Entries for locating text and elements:

○ ○ ○

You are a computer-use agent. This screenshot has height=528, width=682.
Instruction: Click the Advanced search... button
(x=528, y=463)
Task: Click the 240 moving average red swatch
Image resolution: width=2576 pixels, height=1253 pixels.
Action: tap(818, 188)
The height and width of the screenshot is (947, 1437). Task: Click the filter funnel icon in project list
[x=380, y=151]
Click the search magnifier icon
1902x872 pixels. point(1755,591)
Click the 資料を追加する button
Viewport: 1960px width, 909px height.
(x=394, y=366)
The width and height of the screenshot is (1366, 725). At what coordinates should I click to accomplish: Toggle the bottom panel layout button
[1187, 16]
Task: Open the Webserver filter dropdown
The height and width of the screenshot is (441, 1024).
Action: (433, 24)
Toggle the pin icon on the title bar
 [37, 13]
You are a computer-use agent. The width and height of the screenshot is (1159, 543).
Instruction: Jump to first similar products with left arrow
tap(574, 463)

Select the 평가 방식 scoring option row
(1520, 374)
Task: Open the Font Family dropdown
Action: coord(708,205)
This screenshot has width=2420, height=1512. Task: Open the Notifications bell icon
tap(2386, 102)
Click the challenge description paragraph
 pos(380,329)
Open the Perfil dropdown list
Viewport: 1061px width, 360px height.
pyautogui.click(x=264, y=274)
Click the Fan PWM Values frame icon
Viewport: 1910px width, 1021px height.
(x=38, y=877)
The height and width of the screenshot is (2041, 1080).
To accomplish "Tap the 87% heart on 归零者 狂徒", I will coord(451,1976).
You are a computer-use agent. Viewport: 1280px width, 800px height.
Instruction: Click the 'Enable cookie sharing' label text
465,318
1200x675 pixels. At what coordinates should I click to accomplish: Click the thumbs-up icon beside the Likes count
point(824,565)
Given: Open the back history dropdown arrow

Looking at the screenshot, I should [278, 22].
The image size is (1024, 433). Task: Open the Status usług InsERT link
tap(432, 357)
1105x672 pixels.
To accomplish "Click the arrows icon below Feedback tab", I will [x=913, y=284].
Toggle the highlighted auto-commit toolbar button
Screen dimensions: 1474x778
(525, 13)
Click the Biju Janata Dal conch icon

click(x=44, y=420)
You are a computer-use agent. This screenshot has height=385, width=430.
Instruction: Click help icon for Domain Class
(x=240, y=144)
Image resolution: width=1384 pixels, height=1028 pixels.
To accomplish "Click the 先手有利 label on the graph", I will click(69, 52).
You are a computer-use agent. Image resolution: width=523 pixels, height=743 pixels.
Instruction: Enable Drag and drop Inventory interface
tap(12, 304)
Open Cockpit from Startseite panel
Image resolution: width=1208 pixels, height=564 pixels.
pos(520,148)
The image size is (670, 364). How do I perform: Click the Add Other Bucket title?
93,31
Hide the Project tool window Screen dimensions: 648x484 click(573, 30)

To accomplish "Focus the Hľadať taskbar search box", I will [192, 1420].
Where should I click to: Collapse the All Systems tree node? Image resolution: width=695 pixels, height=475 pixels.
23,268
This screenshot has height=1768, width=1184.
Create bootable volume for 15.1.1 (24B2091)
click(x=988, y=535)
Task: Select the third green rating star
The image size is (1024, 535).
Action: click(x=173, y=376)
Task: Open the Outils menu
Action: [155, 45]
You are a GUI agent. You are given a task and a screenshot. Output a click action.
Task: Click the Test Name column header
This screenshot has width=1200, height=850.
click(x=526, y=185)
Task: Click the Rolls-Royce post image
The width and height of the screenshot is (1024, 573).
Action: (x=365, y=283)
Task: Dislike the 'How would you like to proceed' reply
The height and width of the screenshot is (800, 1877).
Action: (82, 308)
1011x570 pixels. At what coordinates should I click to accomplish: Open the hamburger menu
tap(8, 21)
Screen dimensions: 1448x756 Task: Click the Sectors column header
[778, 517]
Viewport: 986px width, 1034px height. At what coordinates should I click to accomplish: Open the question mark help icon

○ ○ ○

What you have to do:
Rewrite all the rows, swapping "column header" for "column heading" wherever it appears and leaving everything else unchanged.

Correct answer:
You are a computer-use agent. This screenshot has height=528, width=682.
Instruction: Click the Advanced search... button
(x=528, y=463)
Task: Click the 240 moving average red swatch
Image resolution: width=2576 pixels, height=1253 pixels.
Action: tap(818, 188)
The height and width of the screenshot is (947, 1437). Task: Click the filter funnel icon in project list
[x=380, y=151]
Click the search magnifier icon
1902x872 pixels. point(1755,591)
Click the 資料を追加する button
Viewport: 1960px width, 909px height.
(x=394, y=366)
The width and height of the screenshot is (1366, 725). At what coordinates should I click to accomplish: Toggle the bottom panel layout button
[1187, 16]
Task: Open the Webserver filter dropdown
The height and width of the screenshot is (441, 1024).
Action: (433, 24)
Toggle the pin icon on the title bar
 [37, 13]
You are a computer-use agent. The width and height of the screenshot is (1159, 543).
Instruction: Jump to first similar products with left arrow
tap(574, 463)

Select the 평가 방식 scoring option row
(1520, 374)
Task: Open the Font Family dropdown
Action: coord(708,205)
This screenshot has width=2420, height=1512. Task: Open the Notifications bell icon
tap(2386, 102)
Click the challenge description paragraph
 pos(380,329)
Open the Perfil dropdown list
Viewport: 1061px width, 360px height.
pyautogui.click(x=264, y=274)
Click the Fan PWM Values frame icon
Viewport: 1910px width, 1021px height.
(x=38, y=877)
The height and width of the screenshot is (2041, 1080).
To accomplish "Tap the 87% heart on 归零者 狂徒", I will coord(451,1976).
You are a computer-use agent. Viewport: 1280px width, 800px height.
Instruction: Click the 'Enable cookie sharing' label text
465,318
1200x675 pixels. At what coordinates should I click to accomplish: Click the thumbs-up icon beside the Likes count
point(824,565)
Given: Open the back history dropdown arrow

Looking at the screenshot, I should [278, 22].
The image size is (1024, 433). Task: Open the Status usług InsERT link
tap(432, 357)
1105x672 pixels.
To accomplish "Click the arrows icon below Feedback tab", I will [x=913, y=284].
Toggle the highlighted auto-commit toolbar button
Screen dimensions: 1474x778
(525, 13)
Click the Biju Janata Dal conch icon

click(x=44, y=420)
You are a computer-use agent. This screenshot has height=385, width=430.
Instruction: Click help icon for Domain Class
(x=240, y=144)
Image resolution: width=1384 pixels, height=1028 pixels.
To accomplish "Click the 先手有利 label on the graph", I will click(69, 52).
You are a computer-use agent. Image resolution: width=523 pixels, height=743 pixels.
Instruction: Enable Drag and drop Inventory interface
tap(12, 304)
Open Cockpit from Startseite panel
Image resolution: width=1208 pixels, height=564 pixels.
pos(520,148)
The image size is (670, 364). How do I perform: Click the Add Other Bucket title?
93,31
Hide the Project tool window Screen dimensions: 648x484 click(573, 30)

To accomplish "Focus the Hľadať taskbar search box", I will [192, 1420].
Where should I click to: Collapse the All Systems tree node? Image resolution: width=695 pixels, height=475 pixels.
23,268
This screenshot has height=1768, width=1184.
Create bootable volume for 15.1.1 (24B2091)
click(x=988, y=535)
Task: Select the third green rating star
The image size is (1024, 535).
Action: click(x=173, y=376)
Task: Open the Outils menu
Action: [155, 45]
You are a GUI agent. You are given a task and a screenshot. Output a click action.
Task: Click the Test Name column heading
This screenshot has width=1200, height=850.
click(x=526, y=185)
Task: Click the Rolls-Royce post image
The width and height of the screenshot is (1024, 573).
Action: (x=365, y=283)
Task: Dislike the 'How would you like to proceed' reply
The height and width of the screenshot is (800, 1877).
Action: (82, 308)
1011x570 pixels. At what coordinates should I click to accomplish: Open the hamburger menu
tap(8, 21)
Screen dimensions: 1448x756 Task: Click the Sectors column heading
[778, 517]
Viewport: 986px width, 1034px height. At what coordinates should I click to accomplish: Open the question mark help icon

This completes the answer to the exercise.